> **TASK DATA**
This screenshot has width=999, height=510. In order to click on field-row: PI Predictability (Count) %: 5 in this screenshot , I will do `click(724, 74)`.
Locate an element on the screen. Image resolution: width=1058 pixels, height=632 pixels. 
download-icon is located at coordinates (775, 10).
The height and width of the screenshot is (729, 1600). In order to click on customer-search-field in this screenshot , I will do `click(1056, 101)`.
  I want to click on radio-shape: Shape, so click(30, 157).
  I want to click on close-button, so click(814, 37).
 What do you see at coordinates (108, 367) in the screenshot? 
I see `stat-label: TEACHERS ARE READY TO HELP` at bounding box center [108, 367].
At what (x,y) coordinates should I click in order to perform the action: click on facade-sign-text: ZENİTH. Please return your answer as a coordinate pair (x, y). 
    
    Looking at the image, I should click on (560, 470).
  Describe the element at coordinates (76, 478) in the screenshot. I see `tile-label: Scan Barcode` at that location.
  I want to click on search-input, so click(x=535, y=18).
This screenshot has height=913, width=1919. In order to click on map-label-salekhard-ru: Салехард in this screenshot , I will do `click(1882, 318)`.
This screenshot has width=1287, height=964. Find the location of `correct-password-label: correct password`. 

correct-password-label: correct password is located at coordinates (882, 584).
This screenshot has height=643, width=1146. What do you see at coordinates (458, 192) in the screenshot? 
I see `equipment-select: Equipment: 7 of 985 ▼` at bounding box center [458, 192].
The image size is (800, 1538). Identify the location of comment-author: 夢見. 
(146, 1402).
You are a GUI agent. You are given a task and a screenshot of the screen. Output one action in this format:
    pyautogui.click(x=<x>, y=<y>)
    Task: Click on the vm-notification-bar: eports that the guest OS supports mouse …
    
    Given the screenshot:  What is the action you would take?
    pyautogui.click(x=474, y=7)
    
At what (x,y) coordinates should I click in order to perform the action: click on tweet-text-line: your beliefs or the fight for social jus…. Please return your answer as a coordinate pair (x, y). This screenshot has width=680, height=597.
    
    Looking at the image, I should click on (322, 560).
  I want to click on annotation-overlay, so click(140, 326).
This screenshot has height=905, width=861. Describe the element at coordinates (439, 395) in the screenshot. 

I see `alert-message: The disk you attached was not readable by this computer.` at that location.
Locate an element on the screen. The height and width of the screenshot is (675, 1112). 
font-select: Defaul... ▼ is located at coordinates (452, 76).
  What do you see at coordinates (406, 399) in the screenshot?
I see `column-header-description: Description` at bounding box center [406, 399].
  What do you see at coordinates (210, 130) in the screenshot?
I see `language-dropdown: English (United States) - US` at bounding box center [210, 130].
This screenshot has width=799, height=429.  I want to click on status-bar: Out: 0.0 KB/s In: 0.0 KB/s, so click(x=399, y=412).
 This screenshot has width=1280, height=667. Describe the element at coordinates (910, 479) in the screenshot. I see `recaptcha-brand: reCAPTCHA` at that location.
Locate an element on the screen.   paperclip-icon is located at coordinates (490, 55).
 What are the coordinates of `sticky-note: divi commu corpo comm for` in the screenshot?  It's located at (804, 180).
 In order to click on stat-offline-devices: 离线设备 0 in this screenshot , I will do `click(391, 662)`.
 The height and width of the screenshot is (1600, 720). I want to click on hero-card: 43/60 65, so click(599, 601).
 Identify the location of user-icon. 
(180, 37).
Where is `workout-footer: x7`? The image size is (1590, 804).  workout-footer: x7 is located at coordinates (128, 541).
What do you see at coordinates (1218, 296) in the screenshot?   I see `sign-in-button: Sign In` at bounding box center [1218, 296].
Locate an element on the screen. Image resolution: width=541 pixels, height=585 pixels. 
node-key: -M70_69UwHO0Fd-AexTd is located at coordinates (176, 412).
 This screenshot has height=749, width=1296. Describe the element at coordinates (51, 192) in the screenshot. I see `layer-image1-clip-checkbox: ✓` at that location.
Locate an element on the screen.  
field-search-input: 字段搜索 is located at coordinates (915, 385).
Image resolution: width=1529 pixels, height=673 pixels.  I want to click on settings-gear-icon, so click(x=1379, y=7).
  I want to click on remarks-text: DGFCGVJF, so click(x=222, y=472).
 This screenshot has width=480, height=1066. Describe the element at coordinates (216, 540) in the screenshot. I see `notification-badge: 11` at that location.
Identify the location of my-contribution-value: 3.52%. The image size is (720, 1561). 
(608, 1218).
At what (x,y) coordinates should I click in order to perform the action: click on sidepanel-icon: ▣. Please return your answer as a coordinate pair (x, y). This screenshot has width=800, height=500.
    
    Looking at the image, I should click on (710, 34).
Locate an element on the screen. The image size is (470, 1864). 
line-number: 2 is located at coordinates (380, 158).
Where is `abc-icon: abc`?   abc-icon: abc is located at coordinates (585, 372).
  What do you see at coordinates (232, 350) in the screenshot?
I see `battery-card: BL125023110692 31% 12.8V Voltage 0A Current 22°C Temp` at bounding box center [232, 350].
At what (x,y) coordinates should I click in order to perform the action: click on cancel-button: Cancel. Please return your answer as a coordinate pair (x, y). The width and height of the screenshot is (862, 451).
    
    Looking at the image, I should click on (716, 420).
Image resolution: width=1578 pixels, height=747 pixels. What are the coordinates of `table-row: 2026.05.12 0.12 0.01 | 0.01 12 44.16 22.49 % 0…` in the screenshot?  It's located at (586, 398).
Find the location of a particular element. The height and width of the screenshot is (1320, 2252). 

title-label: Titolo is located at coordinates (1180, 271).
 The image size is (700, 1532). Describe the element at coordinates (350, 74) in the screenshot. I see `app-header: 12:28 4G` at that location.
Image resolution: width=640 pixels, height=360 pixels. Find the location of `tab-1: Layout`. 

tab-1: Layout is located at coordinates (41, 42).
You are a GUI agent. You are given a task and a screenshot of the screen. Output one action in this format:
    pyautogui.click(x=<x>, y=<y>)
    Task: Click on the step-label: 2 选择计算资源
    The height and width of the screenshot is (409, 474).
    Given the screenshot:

> **WHAT TO WORK ON**
Pull out every line of the items above that contains the string "Identify", matching its case exactly.

> **WRITTEN ANSWER**
The image size is (800, 1538). Identify the location of comment-author: 夢見. 
 Identify the location of user-icon. 
Identify the location of my-contribution-value: 3.52%. The image size is (720, 1561). 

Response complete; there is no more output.